Task material:
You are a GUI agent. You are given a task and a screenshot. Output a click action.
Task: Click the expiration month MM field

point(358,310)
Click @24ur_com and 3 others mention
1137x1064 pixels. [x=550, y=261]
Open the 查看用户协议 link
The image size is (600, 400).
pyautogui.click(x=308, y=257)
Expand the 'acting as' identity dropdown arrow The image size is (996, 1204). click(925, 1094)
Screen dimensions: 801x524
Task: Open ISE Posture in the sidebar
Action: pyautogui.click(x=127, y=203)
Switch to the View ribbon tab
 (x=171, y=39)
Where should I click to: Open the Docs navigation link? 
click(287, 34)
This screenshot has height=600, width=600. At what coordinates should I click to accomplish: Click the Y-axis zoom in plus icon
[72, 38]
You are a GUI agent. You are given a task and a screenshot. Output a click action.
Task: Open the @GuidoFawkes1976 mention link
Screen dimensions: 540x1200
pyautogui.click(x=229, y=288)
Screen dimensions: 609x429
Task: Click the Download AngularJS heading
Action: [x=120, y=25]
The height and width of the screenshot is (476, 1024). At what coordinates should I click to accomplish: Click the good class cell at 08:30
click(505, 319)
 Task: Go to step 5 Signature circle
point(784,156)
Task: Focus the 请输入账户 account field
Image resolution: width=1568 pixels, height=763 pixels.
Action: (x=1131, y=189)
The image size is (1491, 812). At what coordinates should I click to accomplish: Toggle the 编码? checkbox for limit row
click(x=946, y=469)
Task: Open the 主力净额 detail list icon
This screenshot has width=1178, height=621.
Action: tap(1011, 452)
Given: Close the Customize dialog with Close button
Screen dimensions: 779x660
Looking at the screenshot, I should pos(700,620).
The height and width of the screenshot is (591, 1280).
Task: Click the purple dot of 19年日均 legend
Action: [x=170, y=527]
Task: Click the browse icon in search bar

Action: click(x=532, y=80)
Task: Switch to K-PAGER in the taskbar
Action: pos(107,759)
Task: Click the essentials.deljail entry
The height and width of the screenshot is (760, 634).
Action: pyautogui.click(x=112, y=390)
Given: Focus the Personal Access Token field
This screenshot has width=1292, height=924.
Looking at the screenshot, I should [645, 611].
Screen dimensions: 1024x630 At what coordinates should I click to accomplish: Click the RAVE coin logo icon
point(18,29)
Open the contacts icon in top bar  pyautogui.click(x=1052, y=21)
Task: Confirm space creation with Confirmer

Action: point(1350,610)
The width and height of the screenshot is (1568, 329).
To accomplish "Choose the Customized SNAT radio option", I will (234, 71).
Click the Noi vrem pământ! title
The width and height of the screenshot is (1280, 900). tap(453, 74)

What you have to do: Can you convert every line of the items above into a JSON array of strings, one string per line, with blank lines left out?

Correct output:
[
  "You are a GUI agent. You are given a task and a screenshot. Output a click action.",
  "Task: Click the expiration month MM field",
  "point(358,310)",
  "Click @24ur_com and 3 others mention",
  "1137x1064 pixels. [x=550, y=261]",
  "Open the 查看用户协议 link",
  "The image size is (600, 400).",
  "pyautogui.click(x=308, y=257)",
  "Expand the 'acting as' identity dropdown arrow The image size is (996, 1204). click(925, 1094)",
  "Screen dimensions: 801x524",
  "Task: Open ISE Posture in the sidebar",
  "Action: pyautogui.click(x=127, y=203)",
  "Switch to the View ribbon tab",
  " (x=171, y=39)",
  "Where should I click to: Open the Docs navigation link? ",
  "click(287, 34)",
  "This screenshot has height=600, width=600. At what coordinates should I click to accomplish: Click the Y-axis zoom in plus icon",
  "[72, 38]",
  "You are a GUI agent. You are given a task and a screenshot. Output a click action.",
  "Task: Open the @GuidoFawkes1976 mention link",
  "Screen dimensions: 540x1200",
  "pyautogui.click(x=229, y=288)",
  "Screen dimensions: 609x429",
  "Task: Click the Download AngularJS heading",
  "Action: [x=120, y=25]",
  "The height and width of the screenshot is (476, 1024). At what coordinates should I click to accomplish: Click the good class cell at 08:30",
  "click(505, 319)",
  " Task: Go to step 5 Signature circle",
  "point(784,156)",
  "Task: Focus the 请输入账户 account field",
  "Image resolution: width=1568 pixels, height=763 pixels.",
  "Action: (x=1131, y=189)",
  "The image size is (1491, 812). At what coordinates should I click to accomplish: Toggle the 编码? checkbox for limit row",
  "click(x=946, y=469)",
  "Task: Open the 主力净额 detail list icon",
  "This screenshot has width=1178, height=621.",
  "Action: tap(1011, 452)",
  "Given: Close the Customize dialog with Close button",
  "Screen dimensions: 779x660",
  "Looking at the screenshot, I should pos(700,620).",
  "The height and width of the screenshot is (591, 1280).",
  "Task: Click the purple dot of 19年日均 legend",
  "Action: [x=170, y=527]",
  "Task: Click the browse icon in search bar",
  "Action: click(x=532, y=80)",
  "Task: Switch to K-PAGER in the taskbar",
  "Action: pos(107,759)",
  "Task: Click the essentials.deljail entry",
  "The height and width of the screenshot is (760, 634).",
  "Action: pyautogui.click(x=112, y=390)",
  "Given: Focus the Personal Access Token field",
  "This screenshot has width=1292, height=924.",
  "Looking at the screenshot, I should [645, 611].",
  "Screen dimensions: 1024x630 At what coordinates should I click to accomplish: Click the RAVE coin logo icon",
  "point(18,29)",
  "Open the contacts icon in top bar  pyautogui.click(x=1052, y=21)",
  "Task: Confirm space creation with Confirmer",
  "Action: point(1350,610)",
  "The width and height of the screenshot is (1568, 329).",
  "To accomplish \"Choose the Customized SNAT radio option\", I will (234, 71).",
  "Click the Noi vrem pământ! title",
  "The width and height of the screenshot is (1280, 900). tap(453, 74)"
]